Avondale School District Launches Thumbprint Studio – A Chance for Pre-Service Teachers to Dive In Head First

During a special Art show at Auburn Elementary in the Avondale School District, it was apparent that the artists – elementary students from around the school district – didn’t mind giving up all of their Saturday mornings in February and March to create the pieces on display. The show highlighted the students’ work as part of classes they took at the District’s newly created Thumbprint Studio. Thumbprint Studio, made possible through the Avondale/Oakland University Partnership as well as donations to the Thumbprint Memorial Fund and the Oakland University Foundation, was created as a classroom for elementary students to learn and hone drawing, painting, and sculpting techniques and explore and experiment with medium that was new to them. In addition, it serves as a setting for Oakland University students studying to become Art Educators to have an authentic experience working with elementary students.

Avondale fifth-grader Zoe Kilbourn and Auburn Elementary Art teacher Kelley Folger at the Thumbprint Studio Art Show

Avondale fifth-grader Zoe Kilbourn and Auburn Elementary Art teacher Kelley Folger at the Thumbprint Studio Art Show

Sixty-three elementary students participated in the hour-long sessions led by Auburn Elementary Art teacher, Kelley Folger. Because Thumbprint Studios was designed as a collaboration between Oakland University and Avondale School District, Folger had opportunity to not only teach Art to the elementary students but also to act as a teacher leader and mentor to students in Oakland University’s Elementary Methods Course. “This was an alternative field placement for the O.U. students – attending and teaching our Saturday sessions instead of the traditional observations during a school day,” she explained. “Each O.U. student had the chance to write their own lesson and then put it into practice – diving head first into teaching,” Folger added. 

Following each Saturday class, Folger and Oakland University professor, Nancy Taylor provided each university student feedback about their session.
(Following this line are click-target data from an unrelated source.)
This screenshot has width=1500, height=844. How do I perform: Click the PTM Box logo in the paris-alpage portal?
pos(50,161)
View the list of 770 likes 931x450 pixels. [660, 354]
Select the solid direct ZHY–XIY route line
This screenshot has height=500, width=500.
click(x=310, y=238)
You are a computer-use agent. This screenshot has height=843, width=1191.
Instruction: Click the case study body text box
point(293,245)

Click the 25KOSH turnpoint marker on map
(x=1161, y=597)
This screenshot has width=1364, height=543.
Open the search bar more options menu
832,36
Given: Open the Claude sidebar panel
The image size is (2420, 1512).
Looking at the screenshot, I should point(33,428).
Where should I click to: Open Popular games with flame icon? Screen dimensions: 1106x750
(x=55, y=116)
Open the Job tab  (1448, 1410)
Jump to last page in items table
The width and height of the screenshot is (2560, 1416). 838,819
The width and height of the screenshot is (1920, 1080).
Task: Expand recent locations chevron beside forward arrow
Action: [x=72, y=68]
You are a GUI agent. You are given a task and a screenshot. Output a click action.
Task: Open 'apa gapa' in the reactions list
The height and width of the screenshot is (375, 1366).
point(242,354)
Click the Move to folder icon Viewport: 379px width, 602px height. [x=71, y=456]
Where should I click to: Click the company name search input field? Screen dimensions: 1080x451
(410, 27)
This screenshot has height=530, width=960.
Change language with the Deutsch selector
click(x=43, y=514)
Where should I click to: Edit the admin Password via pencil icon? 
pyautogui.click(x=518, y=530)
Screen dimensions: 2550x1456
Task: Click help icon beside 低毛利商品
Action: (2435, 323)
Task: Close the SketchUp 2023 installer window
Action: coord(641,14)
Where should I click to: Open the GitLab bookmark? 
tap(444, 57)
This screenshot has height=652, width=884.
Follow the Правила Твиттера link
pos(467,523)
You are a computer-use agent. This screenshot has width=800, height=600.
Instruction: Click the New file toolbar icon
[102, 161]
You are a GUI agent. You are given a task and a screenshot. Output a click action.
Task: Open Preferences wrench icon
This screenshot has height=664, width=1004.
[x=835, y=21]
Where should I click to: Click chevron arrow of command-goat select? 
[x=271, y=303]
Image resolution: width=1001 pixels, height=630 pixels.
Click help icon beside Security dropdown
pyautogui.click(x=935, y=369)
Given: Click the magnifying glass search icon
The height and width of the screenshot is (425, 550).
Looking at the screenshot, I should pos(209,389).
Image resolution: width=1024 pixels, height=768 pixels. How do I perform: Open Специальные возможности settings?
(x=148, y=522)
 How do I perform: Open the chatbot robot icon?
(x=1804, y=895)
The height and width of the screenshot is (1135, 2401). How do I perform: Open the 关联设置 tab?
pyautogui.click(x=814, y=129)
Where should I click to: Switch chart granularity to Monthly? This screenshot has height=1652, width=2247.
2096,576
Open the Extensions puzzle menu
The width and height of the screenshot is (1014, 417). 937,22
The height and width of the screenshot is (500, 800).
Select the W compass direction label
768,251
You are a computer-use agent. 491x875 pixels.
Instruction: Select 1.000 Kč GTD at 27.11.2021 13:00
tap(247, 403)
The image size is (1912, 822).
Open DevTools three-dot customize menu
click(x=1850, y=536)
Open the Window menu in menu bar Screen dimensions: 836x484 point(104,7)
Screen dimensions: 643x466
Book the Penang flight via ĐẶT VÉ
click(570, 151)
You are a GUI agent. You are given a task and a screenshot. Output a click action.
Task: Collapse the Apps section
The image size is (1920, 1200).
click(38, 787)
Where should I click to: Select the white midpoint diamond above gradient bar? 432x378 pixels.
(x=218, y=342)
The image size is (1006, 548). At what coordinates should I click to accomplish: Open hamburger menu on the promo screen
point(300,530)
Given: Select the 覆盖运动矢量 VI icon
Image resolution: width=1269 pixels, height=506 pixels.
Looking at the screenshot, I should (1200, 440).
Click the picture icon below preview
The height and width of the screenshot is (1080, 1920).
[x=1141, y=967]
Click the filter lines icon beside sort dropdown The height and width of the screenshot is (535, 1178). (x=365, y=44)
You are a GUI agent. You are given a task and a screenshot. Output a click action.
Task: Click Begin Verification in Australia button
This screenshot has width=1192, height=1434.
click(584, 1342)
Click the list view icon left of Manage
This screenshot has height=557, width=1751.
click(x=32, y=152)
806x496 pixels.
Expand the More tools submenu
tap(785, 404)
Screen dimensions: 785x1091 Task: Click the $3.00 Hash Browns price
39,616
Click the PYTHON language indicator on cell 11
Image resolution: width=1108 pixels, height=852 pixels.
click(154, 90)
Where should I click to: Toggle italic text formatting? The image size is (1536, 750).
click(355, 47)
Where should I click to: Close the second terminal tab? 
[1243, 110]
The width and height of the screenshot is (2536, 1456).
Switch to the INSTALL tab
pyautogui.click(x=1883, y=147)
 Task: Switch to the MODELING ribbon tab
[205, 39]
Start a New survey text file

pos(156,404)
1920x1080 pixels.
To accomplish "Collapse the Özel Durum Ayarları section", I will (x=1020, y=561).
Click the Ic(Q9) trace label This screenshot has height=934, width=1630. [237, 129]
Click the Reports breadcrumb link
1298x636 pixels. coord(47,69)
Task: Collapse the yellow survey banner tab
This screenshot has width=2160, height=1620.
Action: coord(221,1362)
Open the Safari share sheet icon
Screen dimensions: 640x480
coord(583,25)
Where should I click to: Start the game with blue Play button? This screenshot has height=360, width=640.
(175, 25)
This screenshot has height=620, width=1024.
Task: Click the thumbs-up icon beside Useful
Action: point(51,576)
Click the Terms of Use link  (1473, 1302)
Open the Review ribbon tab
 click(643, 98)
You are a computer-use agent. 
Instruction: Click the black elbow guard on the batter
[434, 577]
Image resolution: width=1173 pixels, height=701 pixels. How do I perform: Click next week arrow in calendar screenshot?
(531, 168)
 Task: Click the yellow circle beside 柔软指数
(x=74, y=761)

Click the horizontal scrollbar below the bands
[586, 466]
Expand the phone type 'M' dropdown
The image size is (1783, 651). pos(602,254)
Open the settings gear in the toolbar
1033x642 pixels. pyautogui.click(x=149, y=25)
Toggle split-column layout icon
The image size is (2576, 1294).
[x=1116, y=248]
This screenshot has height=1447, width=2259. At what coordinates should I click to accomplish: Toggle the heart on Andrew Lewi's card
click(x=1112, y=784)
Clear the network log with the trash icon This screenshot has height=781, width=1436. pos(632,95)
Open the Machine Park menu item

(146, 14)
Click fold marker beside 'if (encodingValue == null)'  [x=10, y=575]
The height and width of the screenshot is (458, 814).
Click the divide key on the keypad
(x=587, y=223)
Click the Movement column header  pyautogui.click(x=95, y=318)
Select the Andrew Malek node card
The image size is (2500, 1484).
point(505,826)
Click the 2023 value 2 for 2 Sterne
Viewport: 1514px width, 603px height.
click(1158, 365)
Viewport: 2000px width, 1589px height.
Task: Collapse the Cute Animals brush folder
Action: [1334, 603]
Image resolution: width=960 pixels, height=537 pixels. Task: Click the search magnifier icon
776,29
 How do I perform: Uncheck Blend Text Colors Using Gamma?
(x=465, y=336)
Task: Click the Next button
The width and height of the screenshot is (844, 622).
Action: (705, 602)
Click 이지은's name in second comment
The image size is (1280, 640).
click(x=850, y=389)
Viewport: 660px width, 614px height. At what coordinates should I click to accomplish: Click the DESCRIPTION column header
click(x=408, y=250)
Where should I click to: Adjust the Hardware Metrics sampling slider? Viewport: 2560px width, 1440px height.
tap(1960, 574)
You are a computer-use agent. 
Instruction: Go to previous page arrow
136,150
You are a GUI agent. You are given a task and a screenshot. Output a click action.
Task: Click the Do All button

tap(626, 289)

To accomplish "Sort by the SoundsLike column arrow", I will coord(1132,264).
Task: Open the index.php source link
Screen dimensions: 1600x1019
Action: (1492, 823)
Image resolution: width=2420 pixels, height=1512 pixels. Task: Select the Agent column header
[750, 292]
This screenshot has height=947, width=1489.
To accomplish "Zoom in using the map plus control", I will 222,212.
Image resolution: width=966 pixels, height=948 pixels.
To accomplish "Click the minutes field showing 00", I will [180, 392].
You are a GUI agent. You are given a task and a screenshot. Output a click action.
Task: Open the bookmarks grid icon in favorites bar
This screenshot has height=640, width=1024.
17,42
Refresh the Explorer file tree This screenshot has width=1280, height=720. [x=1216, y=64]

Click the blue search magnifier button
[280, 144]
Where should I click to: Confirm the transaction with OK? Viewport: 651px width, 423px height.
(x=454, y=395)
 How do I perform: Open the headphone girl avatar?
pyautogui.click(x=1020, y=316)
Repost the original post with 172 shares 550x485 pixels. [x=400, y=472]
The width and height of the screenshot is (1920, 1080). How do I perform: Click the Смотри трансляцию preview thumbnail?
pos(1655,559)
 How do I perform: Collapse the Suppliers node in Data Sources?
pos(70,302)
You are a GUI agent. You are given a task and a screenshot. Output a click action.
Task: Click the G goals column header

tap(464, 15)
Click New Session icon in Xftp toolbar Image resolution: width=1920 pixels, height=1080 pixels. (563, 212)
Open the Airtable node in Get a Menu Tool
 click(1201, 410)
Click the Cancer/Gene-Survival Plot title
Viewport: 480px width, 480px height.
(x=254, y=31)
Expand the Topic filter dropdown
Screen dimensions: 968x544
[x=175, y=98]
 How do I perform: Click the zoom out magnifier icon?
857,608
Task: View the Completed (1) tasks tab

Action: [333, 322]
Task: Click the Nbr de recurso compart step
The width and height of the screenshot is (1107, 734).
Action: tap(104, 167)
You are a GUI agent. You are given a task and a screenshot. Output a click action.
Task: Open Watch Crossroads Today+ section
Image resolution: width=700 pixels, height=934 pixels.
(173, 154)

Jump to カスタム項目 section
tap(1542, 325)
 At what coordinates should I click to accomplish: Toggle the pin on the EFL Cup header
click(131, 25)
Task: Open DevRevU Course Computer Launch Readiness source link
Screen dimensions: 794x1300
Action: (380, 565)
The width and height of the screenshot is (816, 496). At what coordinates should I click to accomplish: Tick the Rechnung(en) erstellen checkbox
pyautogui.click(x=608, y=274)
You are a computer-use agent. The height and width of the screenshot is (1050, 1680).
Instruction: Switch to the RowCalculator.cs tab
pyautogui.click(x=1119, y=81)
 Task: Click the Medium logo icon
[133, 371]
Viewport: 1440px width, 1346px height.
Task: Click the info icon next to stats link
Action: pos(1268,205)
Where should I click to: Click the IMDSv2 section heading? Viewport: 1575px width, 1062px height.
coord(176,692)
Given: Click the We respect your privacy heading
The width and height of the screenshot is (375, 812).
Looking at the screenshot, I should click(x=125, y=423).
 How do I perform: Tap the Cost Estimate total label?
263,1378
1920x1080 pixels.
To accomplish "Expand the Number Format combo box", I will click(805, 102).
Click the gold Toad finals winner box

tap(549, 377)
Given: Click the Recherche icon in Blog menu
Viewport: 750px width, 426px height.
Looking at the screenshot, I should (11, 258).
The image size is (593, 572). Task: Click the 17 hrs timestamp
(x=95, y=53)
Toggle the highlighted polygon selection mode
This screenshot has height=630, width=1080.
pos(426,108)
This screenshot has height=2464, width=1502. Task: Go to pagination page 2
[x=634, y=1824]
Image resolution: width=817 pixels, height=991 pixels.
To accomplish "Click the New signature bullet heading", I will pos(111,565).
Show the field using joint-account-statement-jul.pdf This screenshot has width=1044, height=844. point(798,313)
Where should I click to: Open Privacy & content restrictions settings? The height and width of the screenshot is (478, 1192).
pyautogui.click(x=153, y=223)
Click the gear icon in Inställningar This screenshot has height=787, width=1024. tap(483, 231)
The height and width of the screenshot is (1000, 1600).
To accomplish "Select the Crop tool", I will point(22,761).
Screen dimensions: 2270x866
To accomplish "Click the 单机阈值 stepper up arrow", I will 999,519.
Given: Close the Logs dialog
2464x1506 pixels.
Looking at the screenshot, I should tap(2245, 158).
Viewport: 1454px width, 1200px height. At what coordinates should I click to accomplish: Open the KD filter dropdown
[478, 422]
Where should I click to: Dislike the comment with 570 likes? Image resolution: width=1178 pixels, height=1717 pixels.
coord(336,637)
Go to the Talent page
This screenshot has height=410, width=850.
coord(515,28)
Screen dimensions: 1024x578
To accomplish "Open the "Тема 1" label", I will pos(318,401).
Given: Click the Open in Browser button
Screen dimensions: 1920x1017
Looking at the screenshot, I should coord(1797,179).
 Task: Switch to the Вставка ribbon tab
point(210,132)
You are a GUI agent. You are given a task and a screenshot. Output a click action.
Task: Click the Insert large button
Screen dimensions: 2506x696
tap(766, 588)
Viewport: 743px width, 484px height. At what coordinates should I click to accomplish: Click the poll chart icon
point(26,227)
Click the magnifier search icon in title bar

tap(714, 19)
Folger was pleased with the results of the learning opportunity.  “I thought it was an amazing opportunity for them (the university students) to actually teach in a risk-free environment, as opposed to just watching,” said Folger adding that she felt “the O.U. students grew more as pre-service teacher using this method.” The experience proved a growth opportunity for the Avondale students too as Folger pointed out that the young artists had “extra time to work with clay, paint, printmaking and drawing materials while learning about several current contemporary artists – many from right here in Detroit!”

Fifth-grader Zoe Kilbourn recognized the growth opportunity for both sets of students. “The Oakland University students helped me learn more about Art and I helped them learn how to be Art teachers,” she said. Zoe, who liked using her Saturdays for more Art than she has time for in her usual school schedule, especially enjoyed making clay masks and mono-prints – just two of the Art experiences during the two-month class.